Weekly Wrap: Tradeshow Time
By Carlo Longino, Fri Mar 26 09:30:00 GMT 2004

CeBIT drew to a close this week, and CTIA came and went. We've got news from those shows, and more...

Product announcements have been flying thick and fast from the two shows, with plenty going on in the rest of the world too. We were just leaving Hannover at the beginning of the week, where companies exhibiting at CeBIT were emphasizing the applications of their new devices and services, rather than their tech specs. Mobile vendors and carriers seem to be realizing that most people need something more than acronyms and tech terms to choose products, and they're obliging by working in real-world examples of how their products can be used.

One announcement from CeBIT that seemed to go unnoticed was Nokia's unveiling of Pocket Kingdom: Own the World for the N-Gage, the first mobile massively multiplayer online role-playing game. It answers one of the most pressing complaints about the N-Gage, the lack of any connected multiplayer games. Multiplayer should become even more common, however, after Nokia and Sun said they were making the SNAP mobile multiplayer system available for J2ME.

Over in Asia, NTT DoCoMo announced details of their new flat-rate data plan, their latest attempt to compete with KDDI's 3G offering that's been hitting them pretty hard the last several months. DoCoMo's also adding a dual-mode WCDMA/GSM handset to compete with Vodafone KK for globe-trotting Japanese 3G users.

Elsewhere in Asia, Hong Kong regulators have proposed shutting down the country's CDMA and TDMA networks, which have been bleeding users, to make room for a CDMA2000 3G license. Hong Kong's 4 existing 3G operators are already fighting it out in one of the most competitive markets in the world, and it's unclear exactly why the country would need a fifth 3G carrier.

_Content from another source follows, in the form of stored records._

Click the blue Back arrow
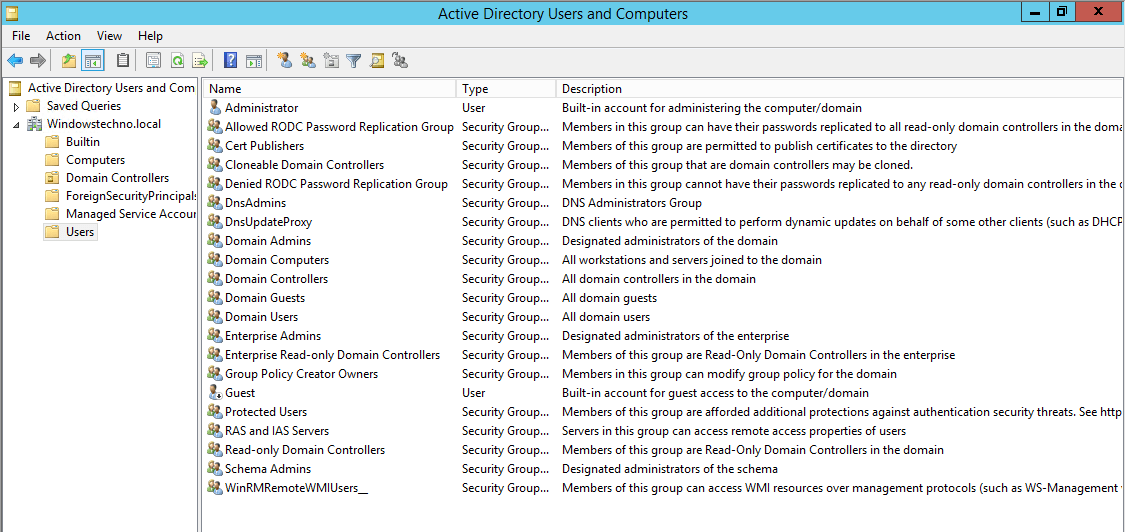This screenshot has width=1125, height=532. 15,61
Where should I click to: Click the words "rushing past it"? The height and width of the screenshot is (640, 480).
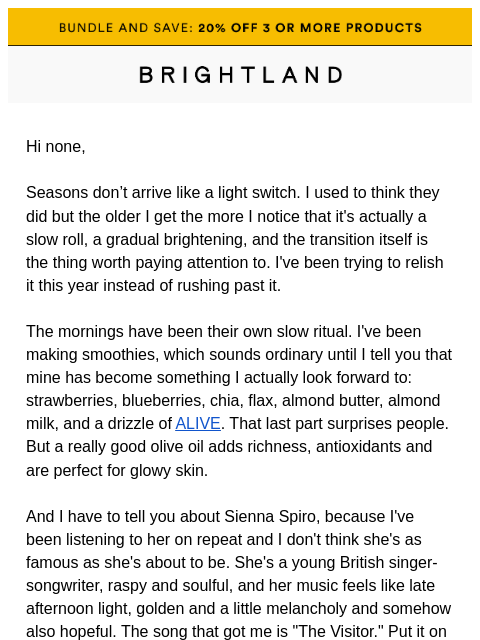pyautogui.click(x=229, y=286)
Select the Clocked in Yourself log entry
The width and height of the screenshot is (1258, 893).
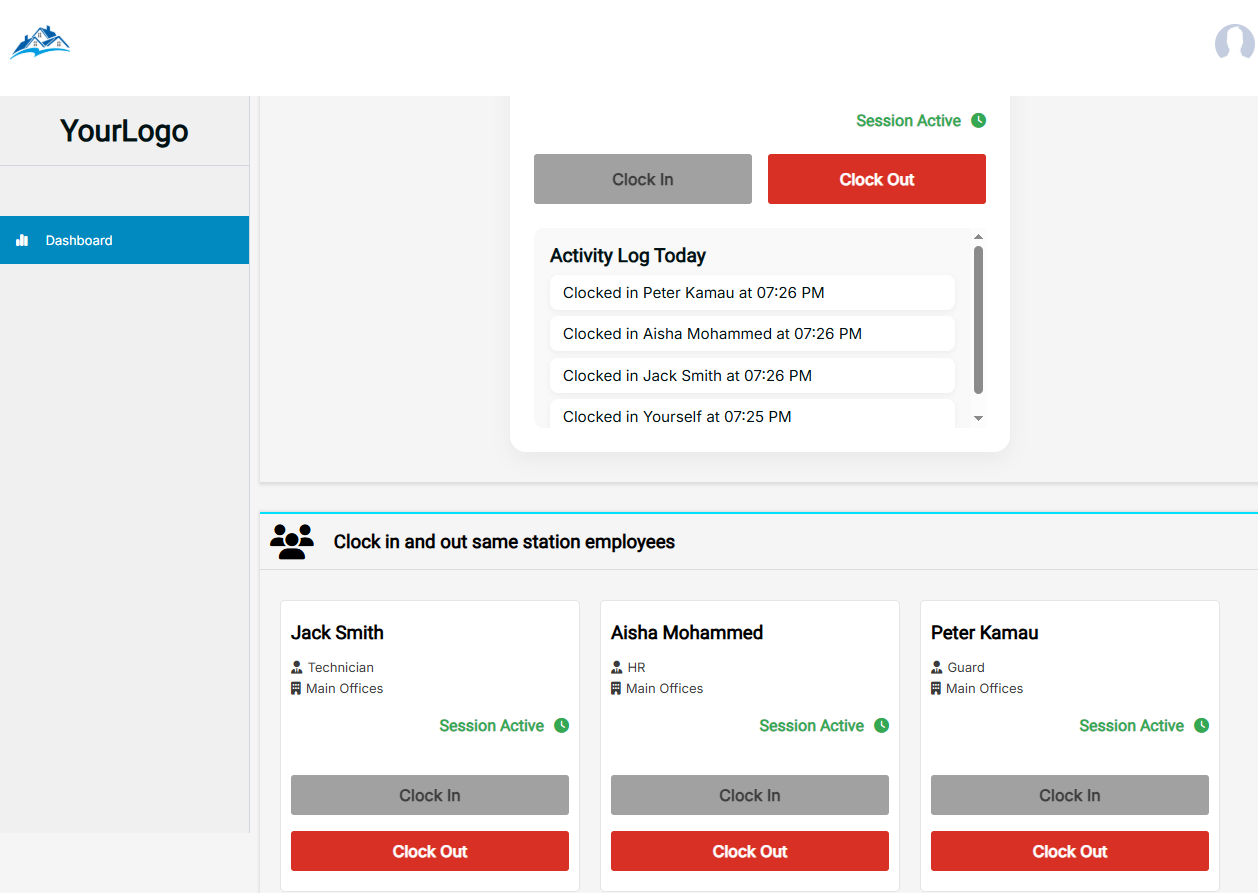point(752,416)
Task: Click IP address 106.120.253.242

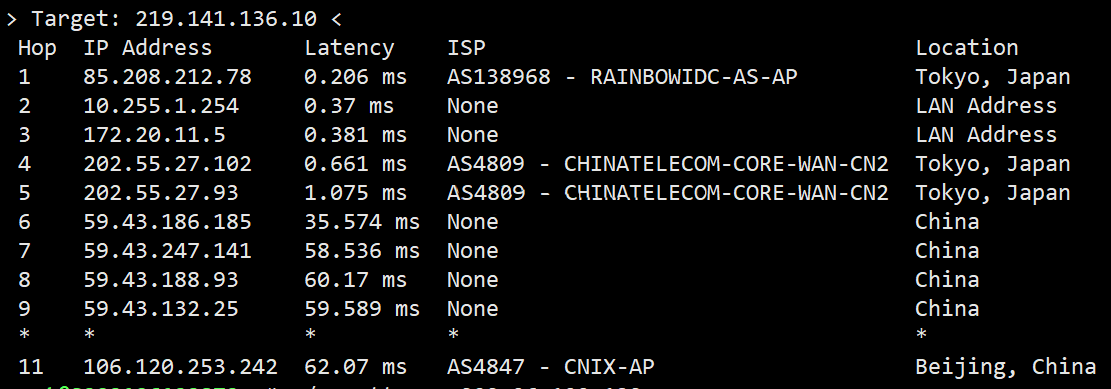Action: tap(180, 366)
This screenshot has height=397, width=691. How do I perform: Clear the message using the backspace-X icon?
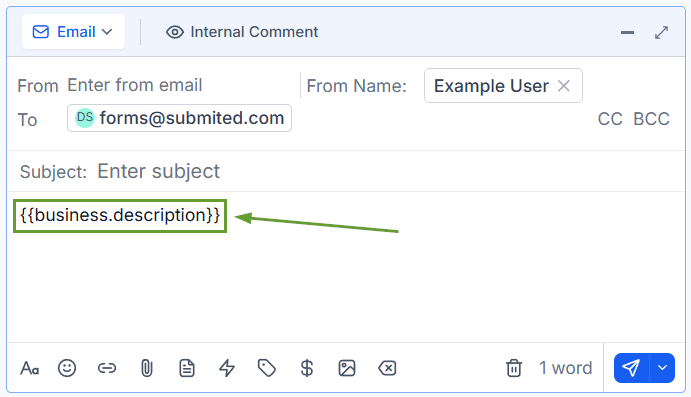click(387, 368)
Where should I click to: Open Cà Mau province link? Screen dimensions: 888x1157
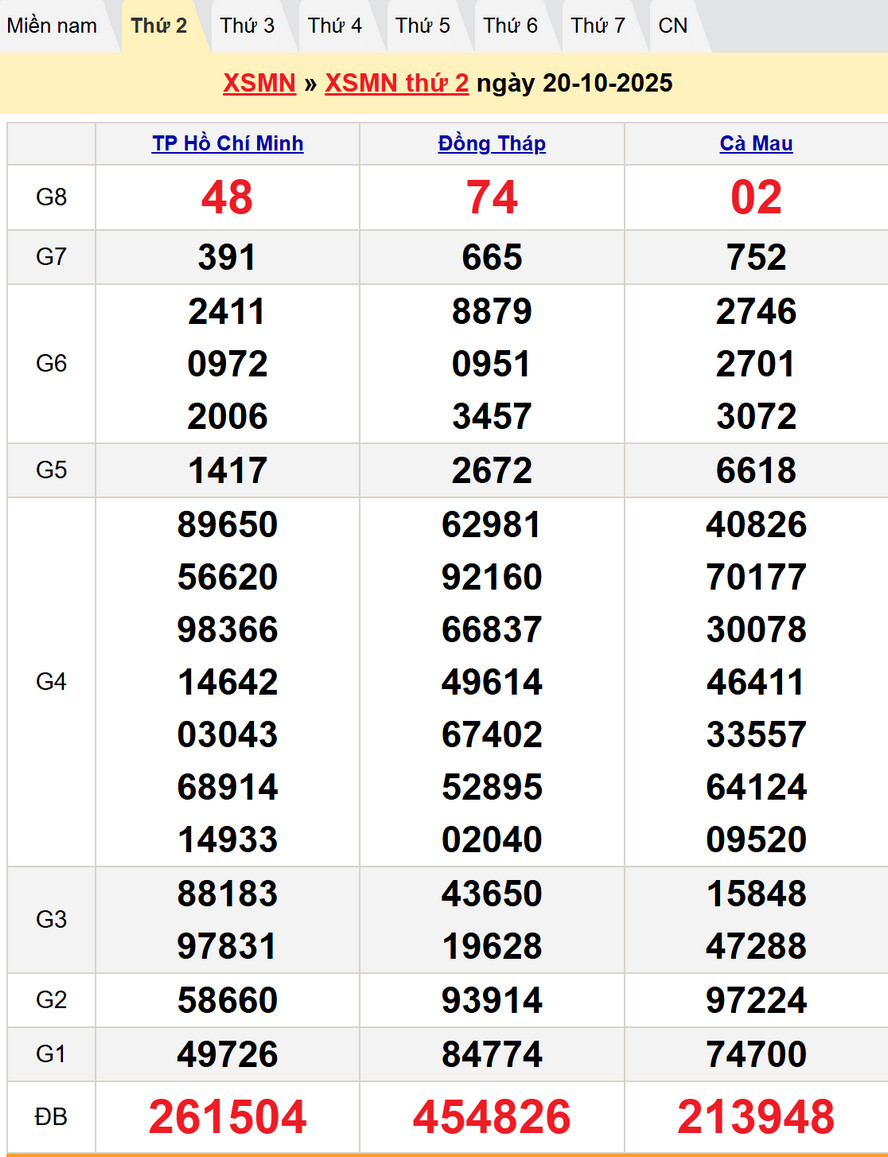tap(756, 144)
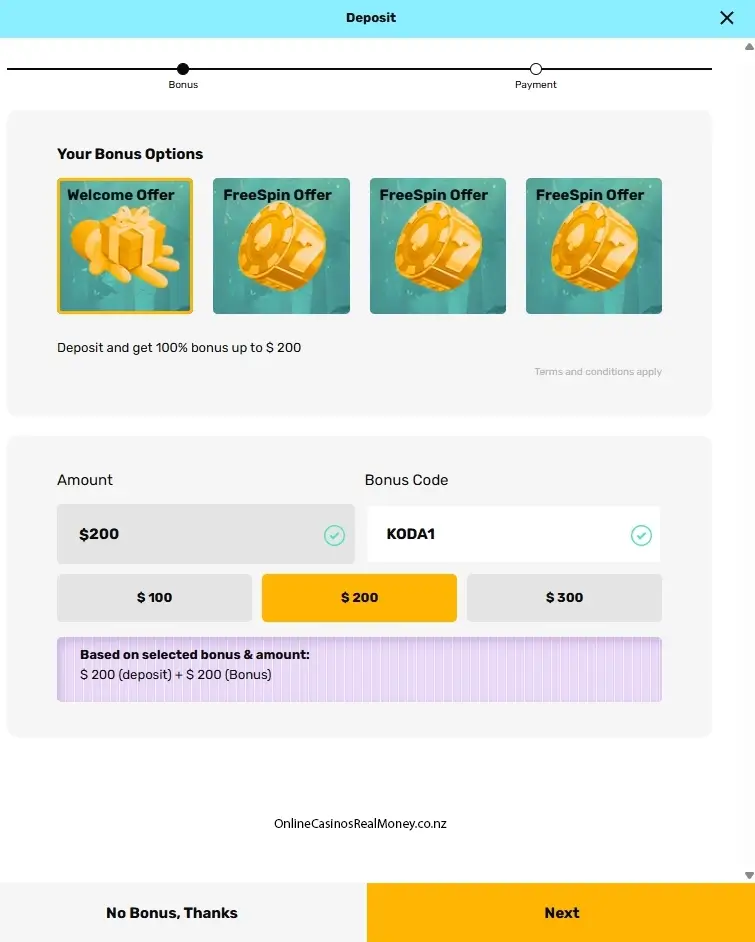Click No Bonus, Thanks
Image resolution: width=755 pixels, height=942 pixels.
pyautogui.click(x=171, y=912)
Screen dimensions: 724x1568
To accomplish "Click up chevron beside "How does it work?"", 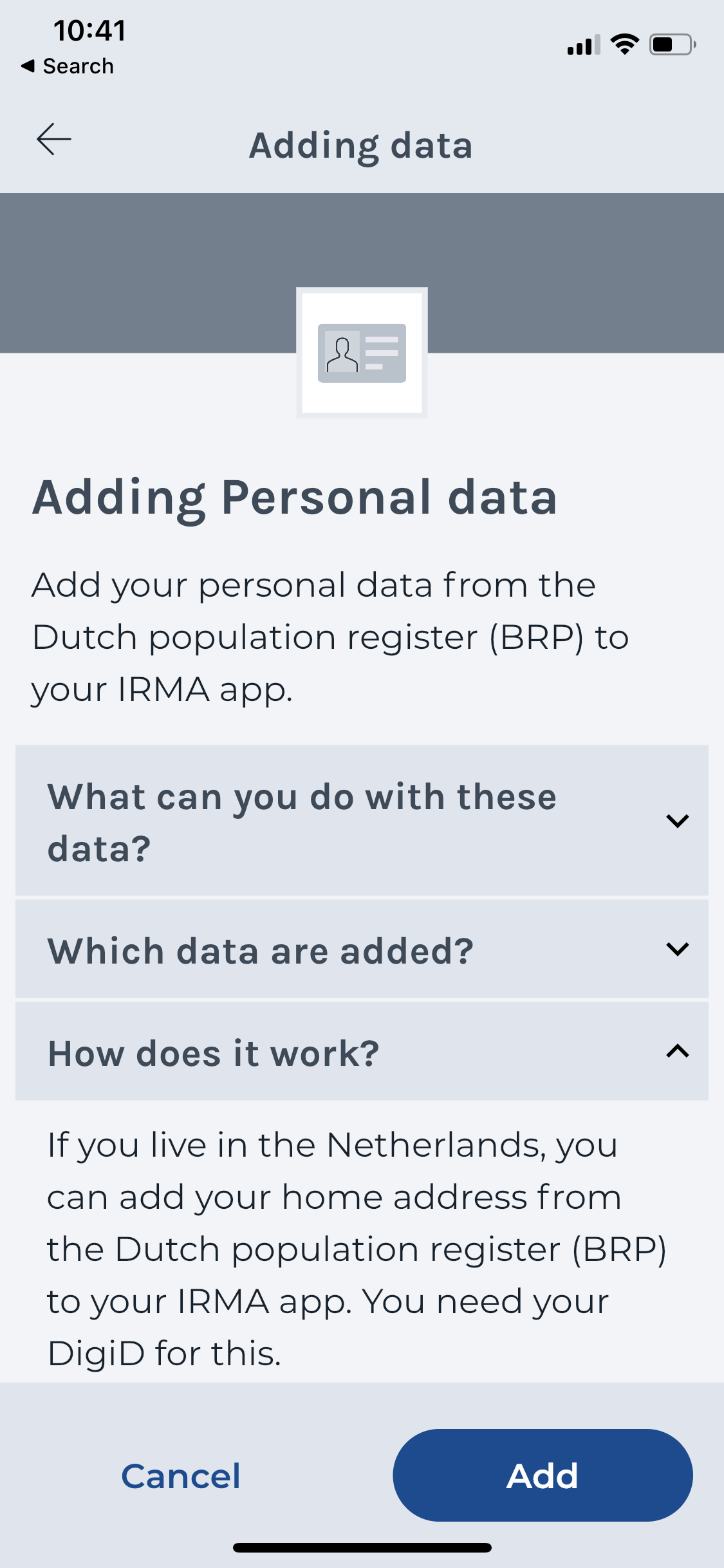I will coord(678,1051).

Trains, planes and automobiles were big this week. At CTIA, Lucent was pushing a product that uses EV-DO networks for backhaul for a Wi-Fi access point, making it a good fit for trains, buses and other ground-transportation systems. More details also emerged this week about Connexion, Boeing's in-flight Net access system, that will launch on German airline Lufthansa in April.

Over in Korea, KT is trying its hand at the convergence game, selling a Bluetooth-equipped handset that can be used on CDMA mobile networks, as well as over standard fixed lines.

Elsewhere on the site this week, David Pescovitz looks at the emerging memory-recording movement, Douglas Rushkoff wonders about the impact of rocking the wireless vote and Howard Rheingold ruminates on the future of shared computing.